Sánchez quiere el duelo con Vox porque sabe que el portavoz de los verdes llegará donde no pueden llegar ni PP ni Ciudadanos por ser partidos de gobierno, y esto le permitirá reforzar la caricatura de esa ultraderecha, que airean desde Moncloa y desde la izquierda, en un tomar la parte por el todo para construir un discurso que ponga algo de sordina a la gestión política y sanitaria. Y mientras, los que «cocinan» la demoscopia del PP avisan del riesgo del populismo y de que esta crisis refuerce a Vox igual que la crisis financiera dio aliento a los morados. Desde el Gobierno es más difícil predicar la calle, y Santiago Abascal ha visto que le está quedando espacio para entrar en nichos electorales que van mucho más allá de los protagonistas de las protestas del madrileño barrio de Salamanca, una de las zonas de la ciudad con mayor nivel de renta.

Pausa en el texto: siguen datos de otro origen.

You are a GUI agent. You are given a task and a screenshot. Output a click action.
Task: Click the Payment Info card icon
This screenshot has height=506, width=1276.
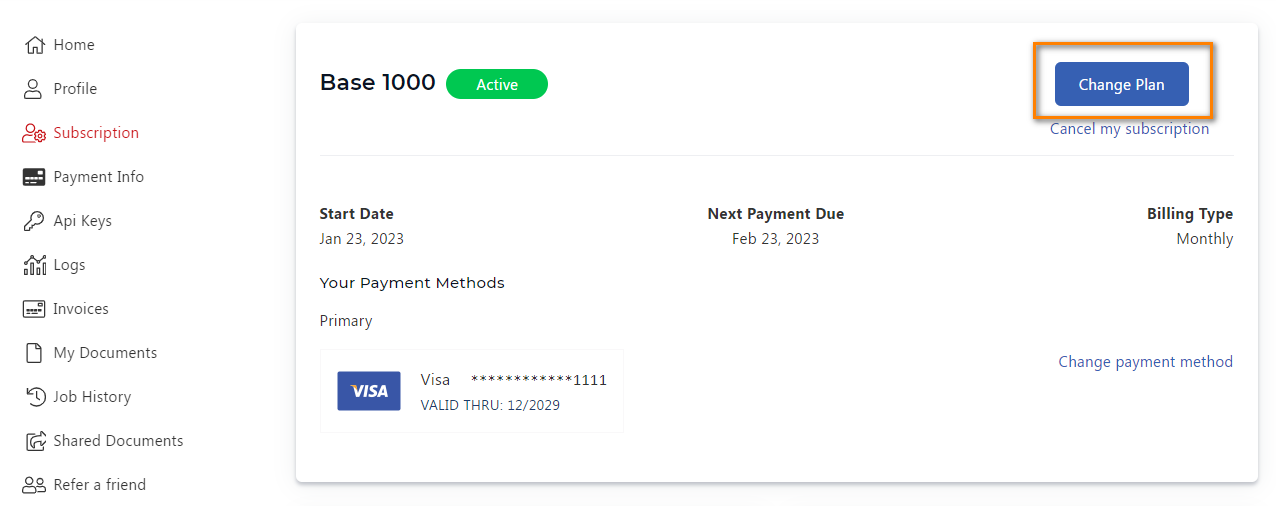(x=34, y=177)
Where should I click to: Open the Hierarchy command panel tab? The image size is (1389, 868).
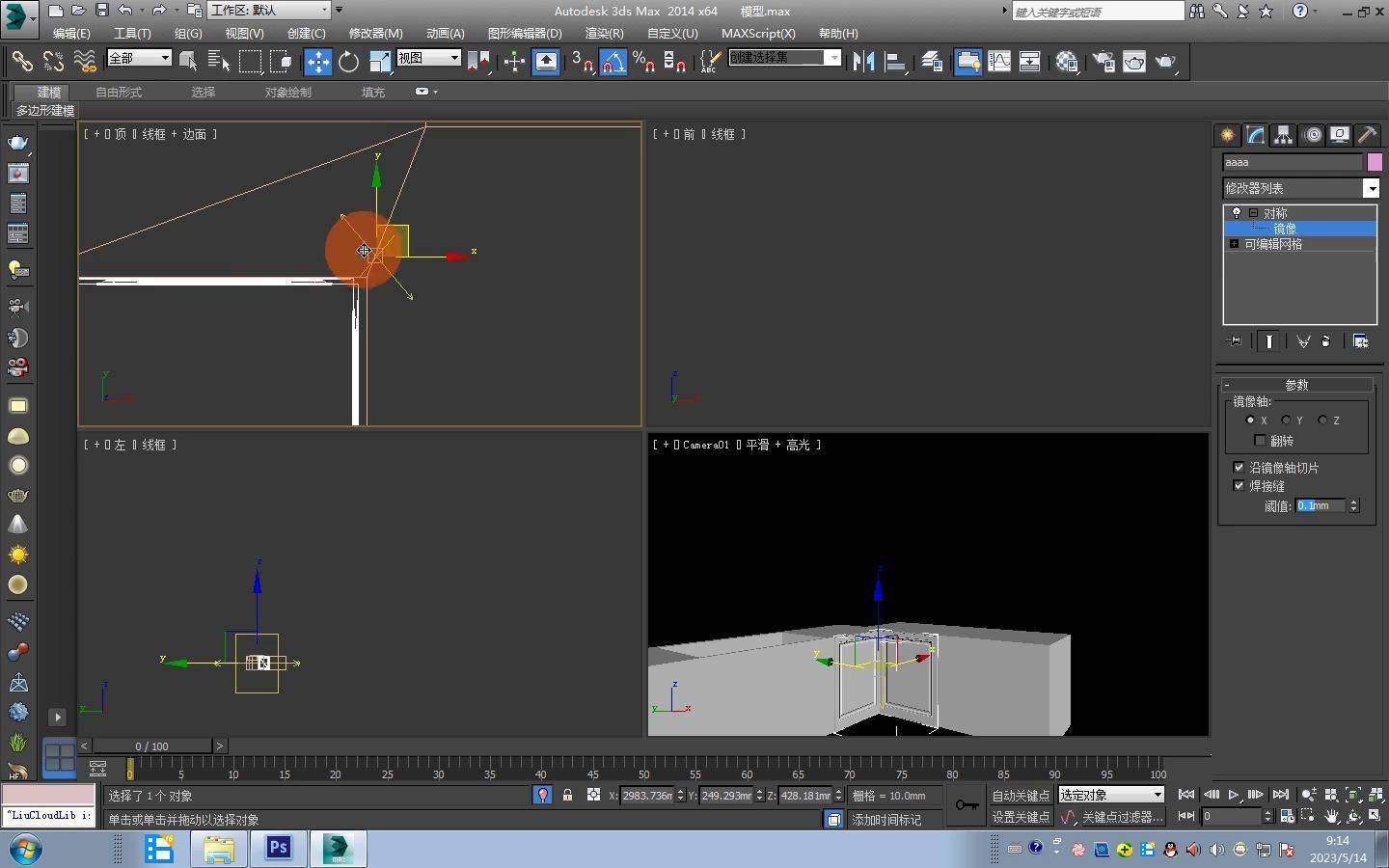[1283, 135]
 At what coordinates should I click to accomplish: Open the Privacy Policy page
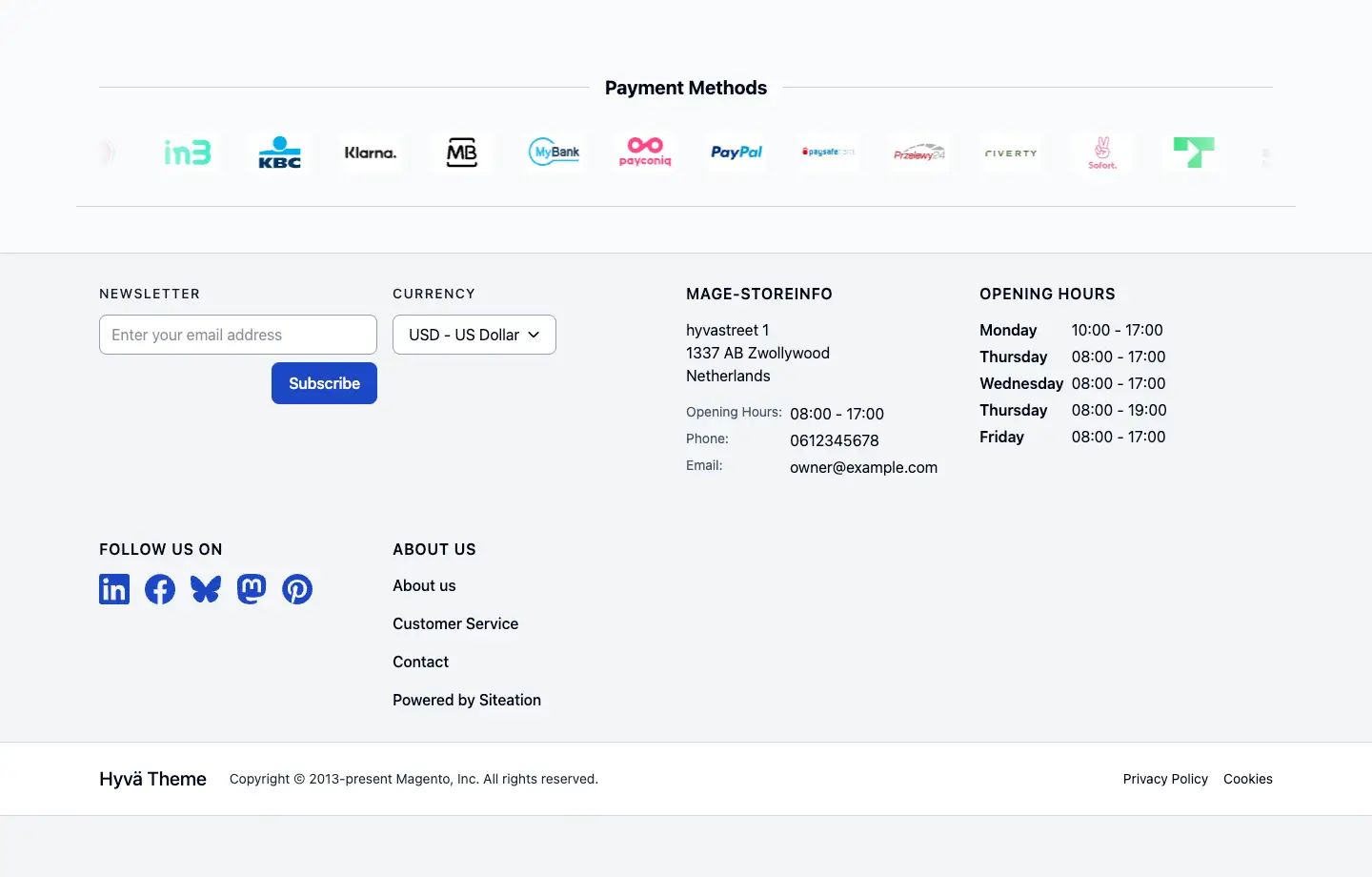pos(1164,779)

Vox cree que tiene bien cogida la medida a las debilidades del centro derecha, que tiene ancho margen de crecimiento en los barrios más populares, con más paro y más debilidad económica, y que puede explotar aún más su capacidad de llegar a un electorado más trasversal que el del PP clásico. Los jóvenes votan más a Vox que al PP.

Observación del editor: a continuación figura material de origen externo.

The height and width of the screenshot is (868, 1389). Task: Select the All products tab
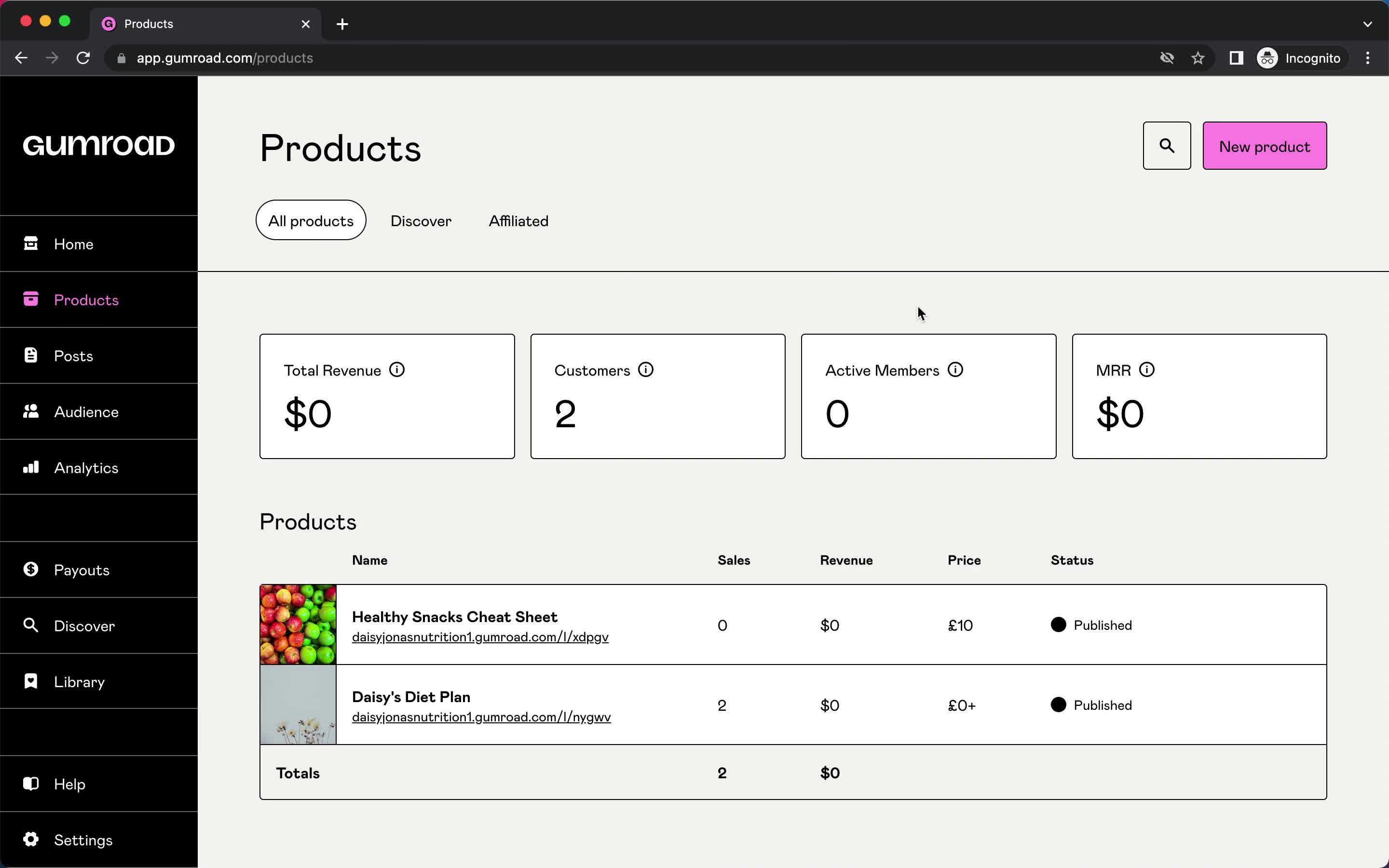pos(310,221)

Esta pugna constante por el voto es lo que está distrayendo a veces el tiro de la dirección popular y provocando vaivenes que despistan dentro del partido y fuera. En el PP preocupa la sensación de que no sean capaces de rentabilizar más a su favor la pesada carga sobre el Gobierno de Sánchez de la pandemia. Mientras que en Vox se creen con superpoderes para seguir creciendo a costa del PP. Y esto es lo que marcará la moción de censura de la Covid.

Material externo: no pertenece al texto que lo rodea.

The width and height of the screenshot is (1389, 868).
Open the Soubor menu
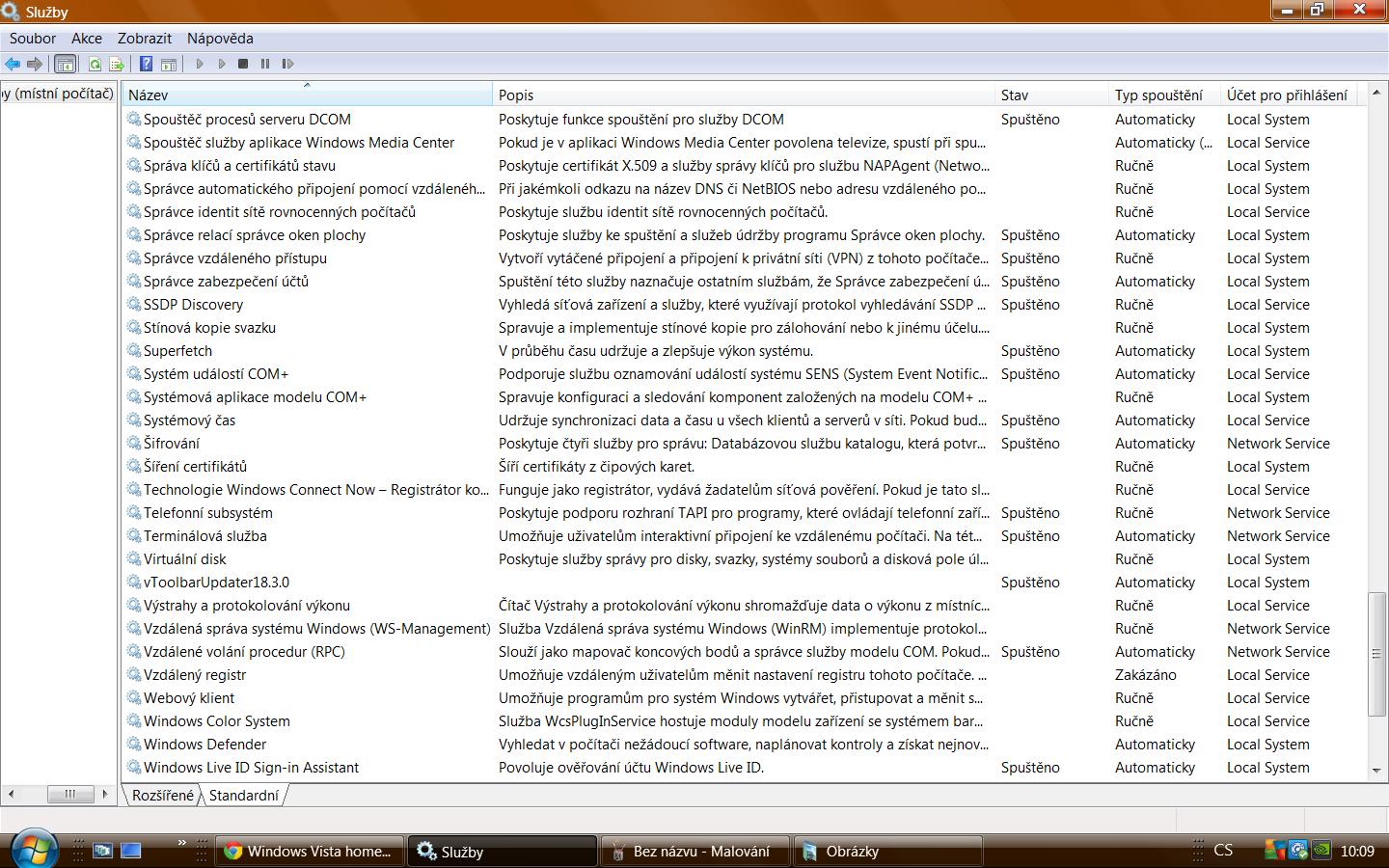point(33,39)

El caldo de cultivo sólo puede sumar a quien no tiene cuentas que rendir. Y Santiago Abascal se subirá a la tribuna a repartir culpas a derecha y a izquierda, como el Mesías con la solución milagrosa para la crisis institucional, la crisis económica y la crisis social. Y el Gobierno, con la atención distraída en este nuevo golpe de efecto en un Parlamento cada vez más ajeno a la realidad de la calle, podrá seguir negociando con los socios de investidura el reparto para sacar adelante los Presupuestos. «Al PNV, sus transferencias y el Cupo; a Esquerra, sus presos independentistas; a Bildu, los etarras; y con los fondos de reconstrucción como caramelo con el que tentar a todos a la vez», reflexionaba ayer un presidente autonómico del socialismo clásico.

Pablo Casado aseguró ayer, en una entrevista en esRadio, que él también hubiera presentado una moción de censura si hubiera tenido los votos necesarios y una mayoría alternativa en el Congreso de los Diputados. A su juicio, la iniciativa de Vox favorece la «estrategia chavista» del Gobierno de dividir a la oposición. Para que Sánchez «se vaya ya», es imprescindible «la unión del centro derecha».